BEGIN EXTRACT

It supports 4 KiB sliding window, with support for a maximum of 60 bytes of matching length. Dynamic Huffman encoding is used.
- lh2
lh1 variant. This method supports 8 KiB sliding window, with support for a maximum of 256 bytes of matching length. Dynamic Huffman encoding is used.
- lh3
lh2 variant with Static Huffman.
- lh4, lh5, lh6, lh7
Methods 4, 5, 6, 7 support 4, 8, 32, 64 KiB sliding windows respectively, with support for a maximum of 256 bytes of matching length. Static Huffman encoding is used. lh5 is first introduced in LHarc 2, followed by lh6 in LHA 2.66 (MS-DOS), lh7 in LHA 2.67 beta (MS-DOS). LHA itself never compresses into lh4.
- lhd
Technically it is not a compression method, but it is used in .LZH archives to indicate that the compressed object is an empty directory.

===Joe Jared extensions===
Joe Jared extended LZSS to use larger dictionaries.

- lh8, lh9, lha, lhb, lhc, lhe
Dictionary (sliding window) sizes are 64, 128, 256, 512, 1024, 2048 KiB, respectively.

Jared ported LZH to Atari. The fact that lh8 is the same as lh7 was an oversight. Files using larger numbered methods may as well not exist, as Jared only considers them planned features.

===UNLHA32 extensions===
UNLHA32.DLL uses its own method for testing purposes.

- lhx
It uses 128–256 KiB dictionary.

===PMarc extensions===
These compression methods are created by PMarc, a CP/M archiver created by Miyo. The archive usually has a .PMA extension.

- pc1
PopCom compressed executable archive. Details unknown.
- pm0
No compression method is applied to the source data.
- pm1
8 KB sliding window, static huffman. Seldom generated, the decompressor is reverse-engineered.
- pm2
lh5 variant with a 4 KiB sliding window.
- pms
Used to indicate PMarc self-extracting archive. Should be skipped to reveal the real format.

===LArc extensions===
LArc uses the same file format as .LZH, but was written by Kazuhiko Miki, Haruhiko Okumura and Ken Masuyama, with extension name ".LZS". The program seems to have come before LZH. It uses a binary search tree in the LZ matching.

- lzs
It supports 2 KiB sliding window, with support of maximum 17 bytes of matching length.
- lz2
It is similar to lzs, except dictionary size and match length can be changed.
- lz3
Unknown.
- lz4
No compression method is applied to the source data.
- lz5
It supports 4 KiB sliding window, with support of maximum 17 bytes of matching length.
- lz7
- lz8
Unknown.

Common implementations appear to only support lzs, lz5, plus the storage-only lz4.

==Issues==
===LHICE/ICE===
There are copies of LHICE marked as version 1.14. According to Okumura, LHICE is not written by Yoshizaki.

===Y2K11 bug===
Because of a bug, DOS time stamps from Level 0 and 1 headers after the year 2011 will be set to 1980, meaning that some utilities need to be patched. This is caused by a bug that interprets the unsigned 7-bit year number bitfield as a 5-bit number. The maximum year should be 2107 instead.

The newer Level 2 and 3 headers use a 32-bit Unix time instead. It suffers from the Year 2038 problem.

===Header size===
According to Micco, the author of a popular LHA library, UNLHA32.DLL, many LHA implementations do not check for the length of LHA file headers when reading the archive. Two problems could emerge from this scenario: a buffer-overrun may occur for naive implementations assuming a 4 KB max size from the original specification; antivirus software may skip over files with such large headers and fail to scan for a virus. A similar problem exists with ARJ. Micco reported this problem to Japanese authorities, but they do not consider it a valid vulnerability.

Micco went so far to conclude the development of UNLHA32 and advise people to give up on the format. Nevertheless, they came back in 2017 to fix a DLL hijacking issue.

END EXTRACT

§ TASK DETAILS
In the LHA extract, what does the lhd method indicate in .LZH archives? The lines that follow are separate material, unrelated to the LHA extract.

BEGIN EXERCISE DATA

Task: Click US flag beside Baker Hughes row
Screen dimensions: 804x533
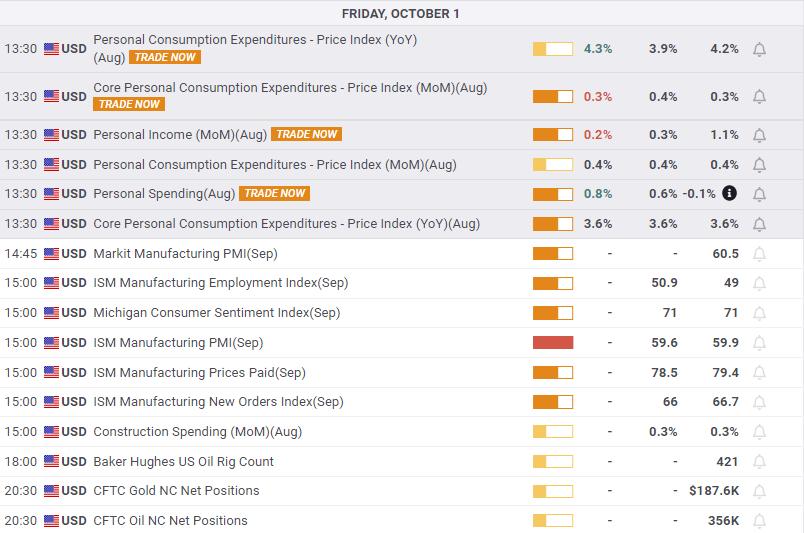Action: 52,462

END EXERCISE DATA

§ SOLUTION
It indicates that the compressed object is an empty directory.